Muck-pile behavior plays a pivotal role in optimizing mining operations, as post-blast throw, drop, and lateral dispersion directly influence equipment selection and loading efficiency. The present study conducted a series of novel blasting trials to systematically evaluate the effects of different blast design parameters on key muck-pile characteristics. Principal Component Analysis (PCA) was employed to determine the most influential design variables for developing optimized blast configurations. The investigation comprised multiple combination blasts executed in four distinct phases at the OC1 RGIII mine of SCCL. Blast layouts were precisely developed using advanced blasting software and implemented in accordance with the parameters identified through PCA. Muck-pile properties were quantified using advanced AI-based analytical tools, yielding detailed and reliable insights.The findings revealed that a spacing-to-burden ratio of 1.35, stemming length equal to 0.9 times the burden, 1 m decking, and a V-pattern initiation sequence produced superior muck-pile conditions. This optimized configuration resulted in a reduction of drop by 3 m, a decrease in throw by 5.9 m, and an increased lateral spread of 19.3 m. These improvements contributed to smoother loader manoeuvrability, enhanced loading efficiency, and overall operational optimization.

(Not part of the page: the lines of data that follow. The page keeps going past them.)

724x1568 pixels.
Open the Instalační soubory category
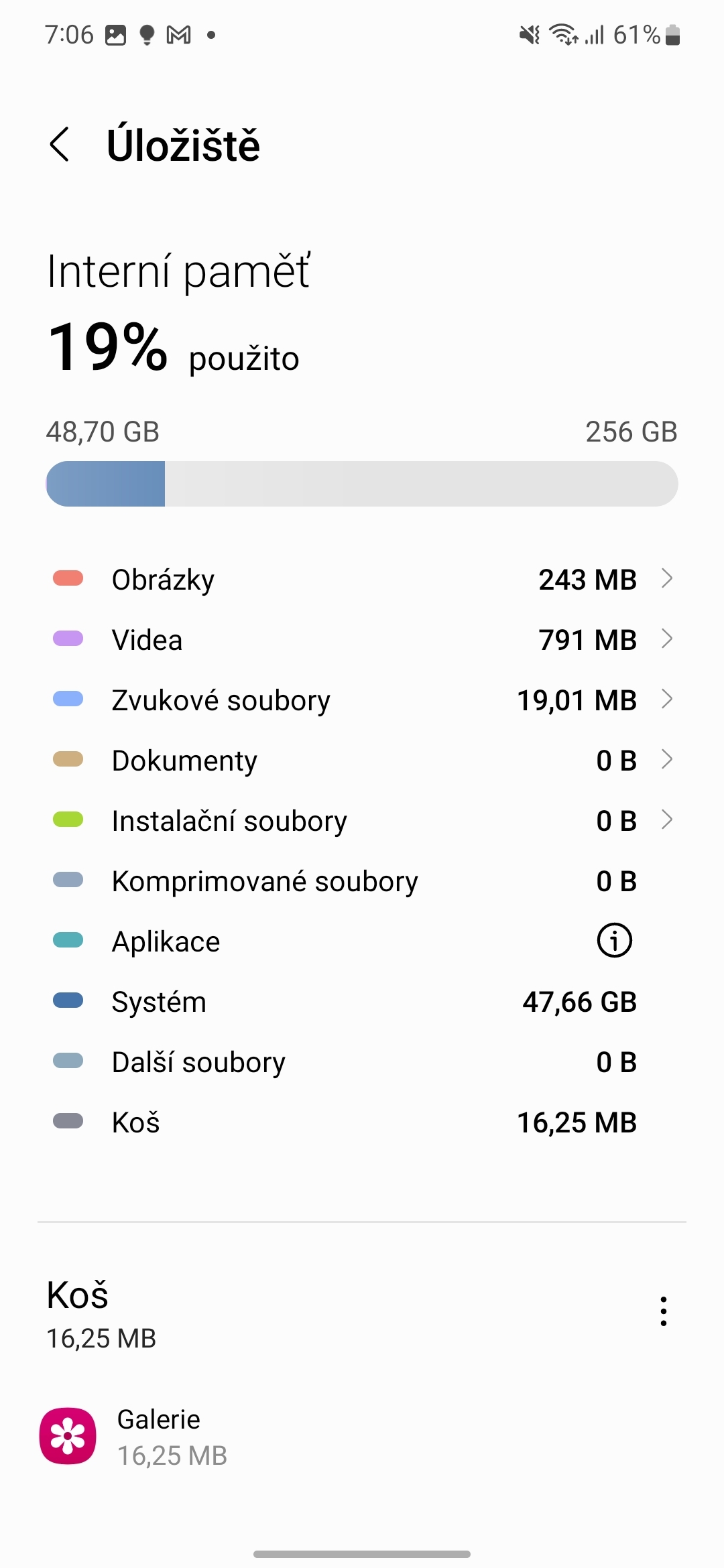point(229,821)
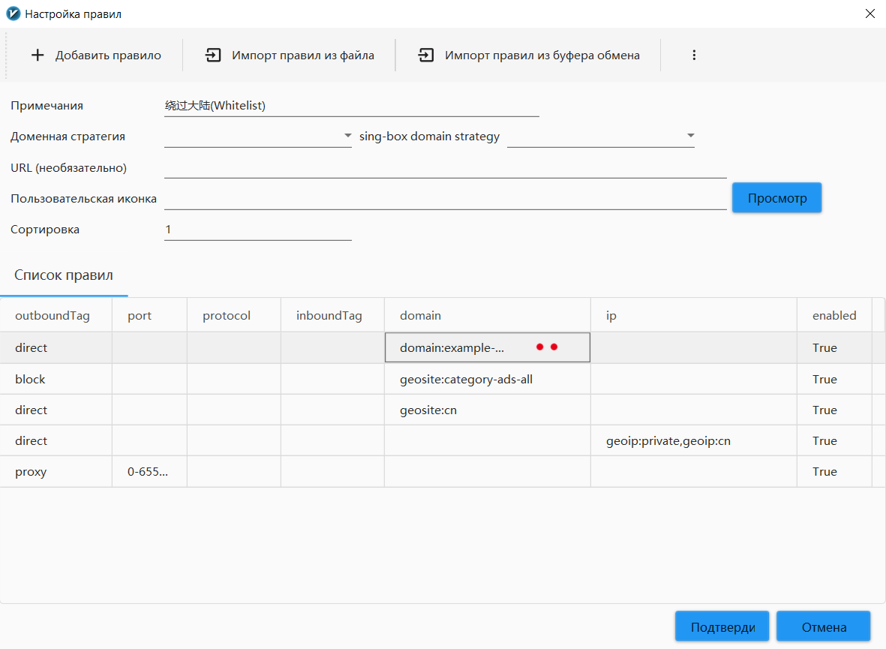Open the three-dot more options menu
886x649 pixels.
[x=694, y=55]
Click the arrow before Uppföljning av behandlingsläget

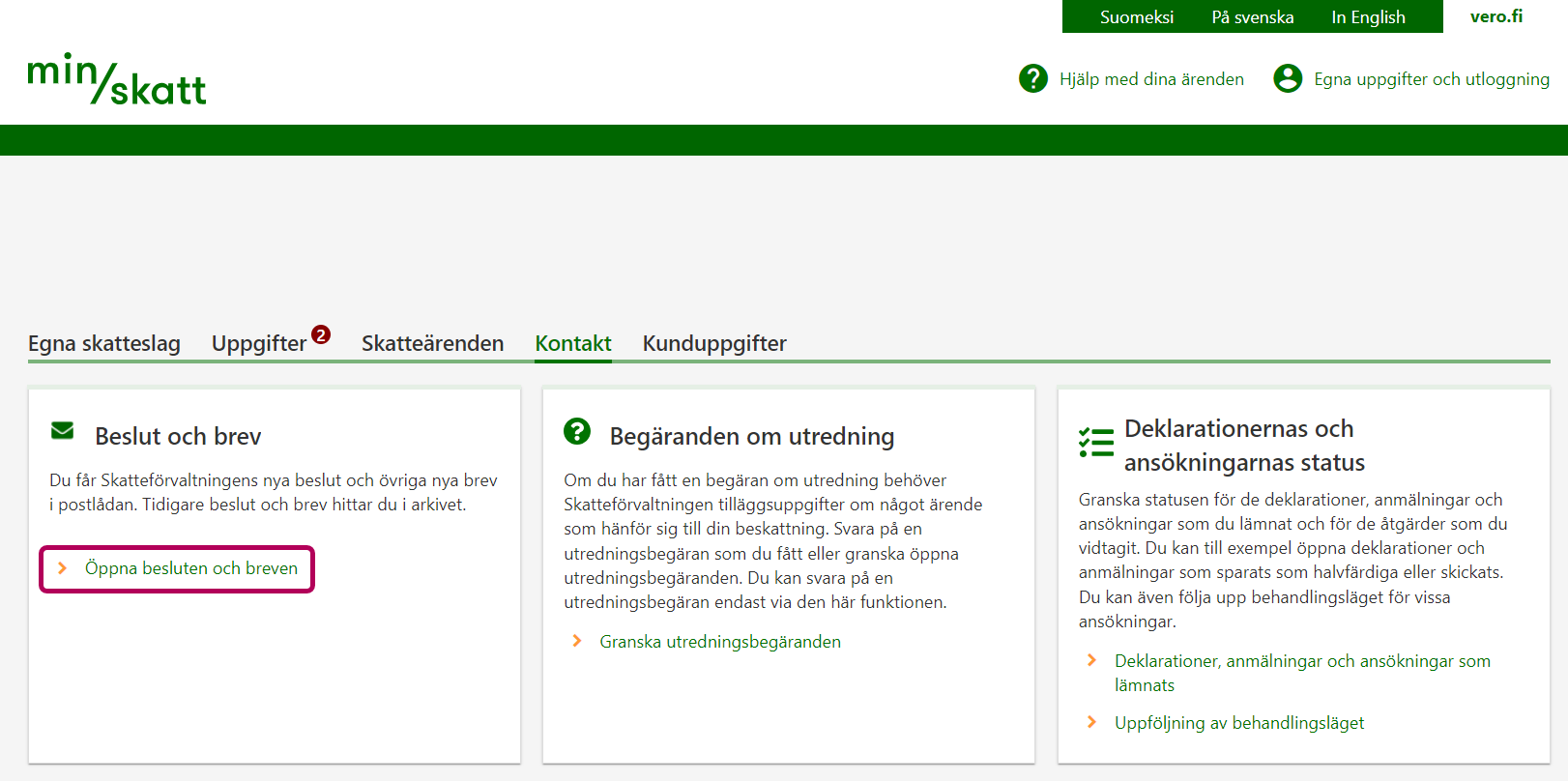pyautogui.click(x=1091, y=722)
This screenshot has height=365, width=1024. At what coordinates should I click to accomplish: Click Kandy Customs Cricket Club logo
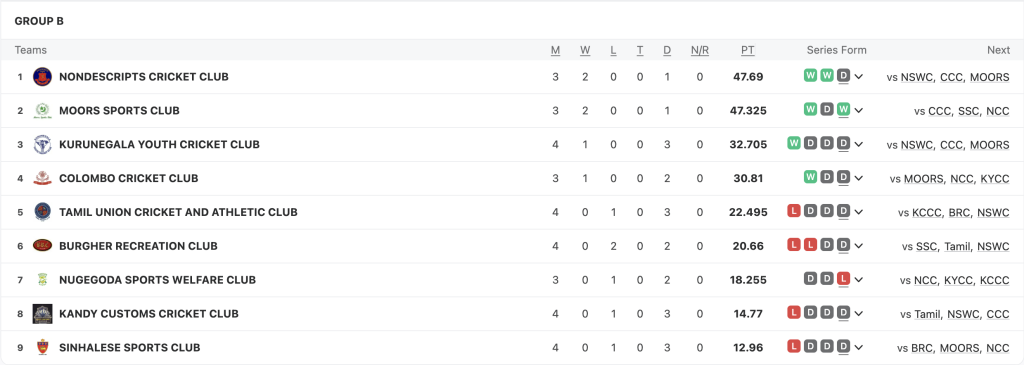pos(42,314)
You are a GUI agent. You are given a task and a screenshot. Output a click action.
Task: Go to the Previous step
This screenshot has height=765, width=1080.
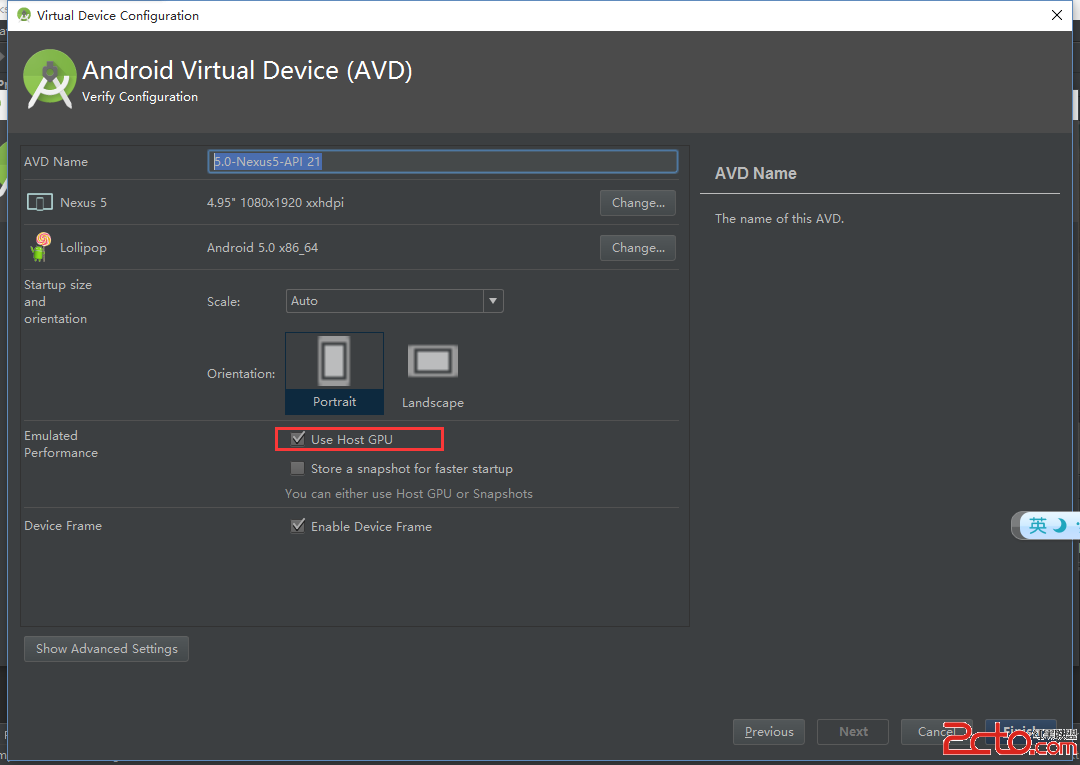(x=769, y=732)
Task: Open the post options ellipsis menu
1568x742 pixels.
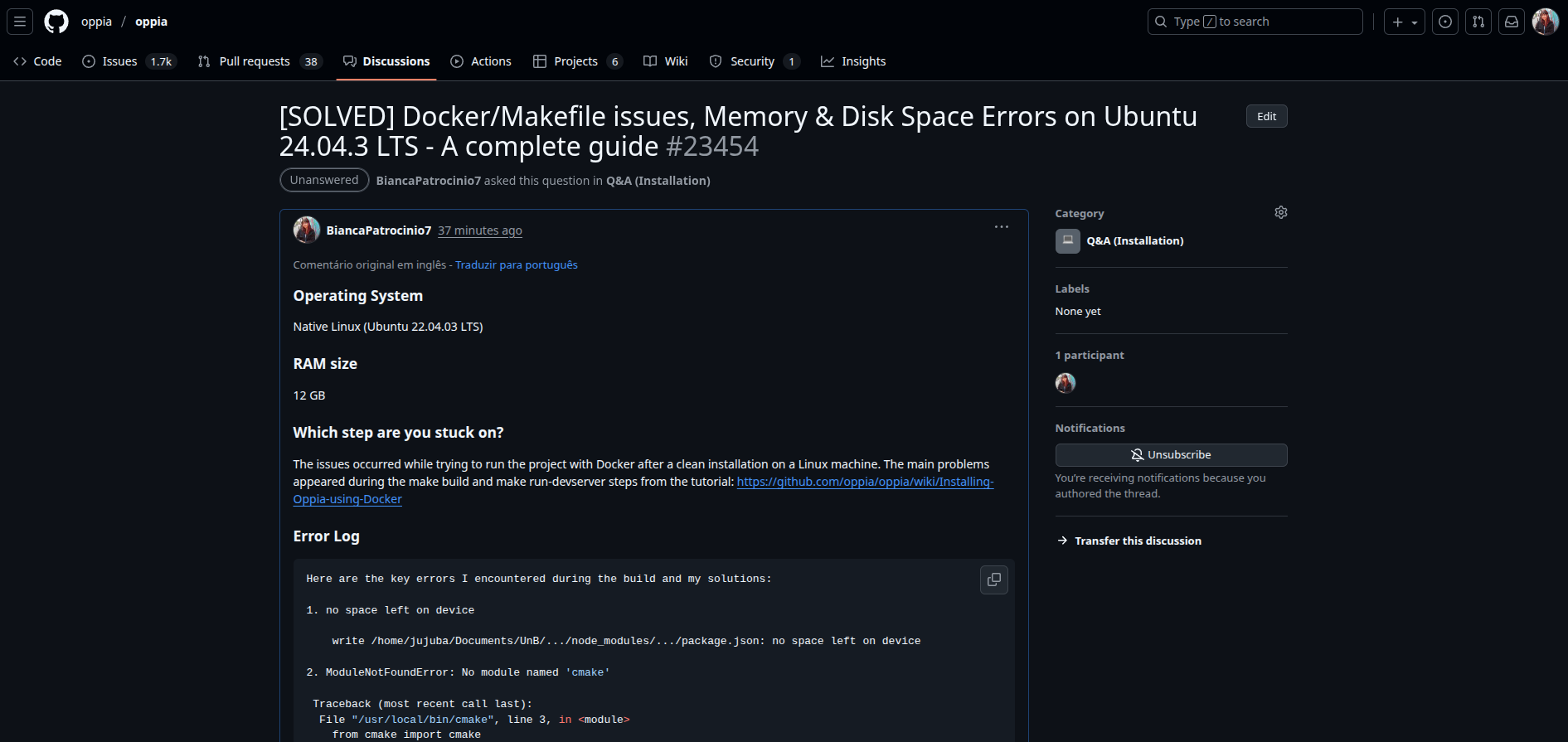Action: tap(1001, 227)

In this study, UAVs played a crucial role in capturing high-quality muck-pile photographs, which were essential for characterizing key blast results such as drop, throw, and lateral spread. Principal Component Analysis (PCA), performed using XLSTAT, was instrumental in identifying and selecting the most influential blast design parameters affecting the blast outcomes. AI tool was effectively used to design blasts based on insights derived from the baseline study and PCA results A special AI tool within Strayos software was also utilized, which is unique in its ability to characterize key blast parameters, including throw, drop, and lateral spread. The results from this study unequivocally demonstrate that the V-firing pattern is the optimal choice for controlled rock fragmentation and efficient excavation. This results in well-sized fragments with a 3-meter drop, 5.9-meter throw, and 19.3-meter lateral spread, improving muck- pile stability and operational efficiency. The spacing-to-burden ratio of 1.35 optimizes energy distribution, balancing vertical drop (5 meters) with enhanced lateral spread (21 meters). This ratio reduces vertical energy dissipation, improving fragmentation and operational efficiency. A decking length of 1 meter further enhances performance by concentrating explosive energy in a smaller vertical zone, ensuring controlled fragmentation and a stable muck-pile. These findings underline the importance of combining the V-firing pattern, spacing-to-burden ratio of 1.35, and 1m short decking lengths to achieve the most efficient and economical blast design. Such an approach not only improves excavation efficiency but also contributes to the economic viability of the operation by minimizing the need for secondary blasting and optimizing loading cycles. The reduced vertical drop and enhanced lateral spread allow for efficient rock displacement, improving the overall productivity of the mining operation and reducing the operational costs associated with excavation and loading. Future research will focus on expanding the methodology to deeper benches and different rock types, integrating real-time blast monitoring, and developing AI-based decision tools capable of predicting muck-pile characteristics prior to blasting at mine-wide scale. This will enable continuous optimization of blasting operations, allowing dynamic adjustment of design parameters to further enhance productivity and sustainability in mining operations.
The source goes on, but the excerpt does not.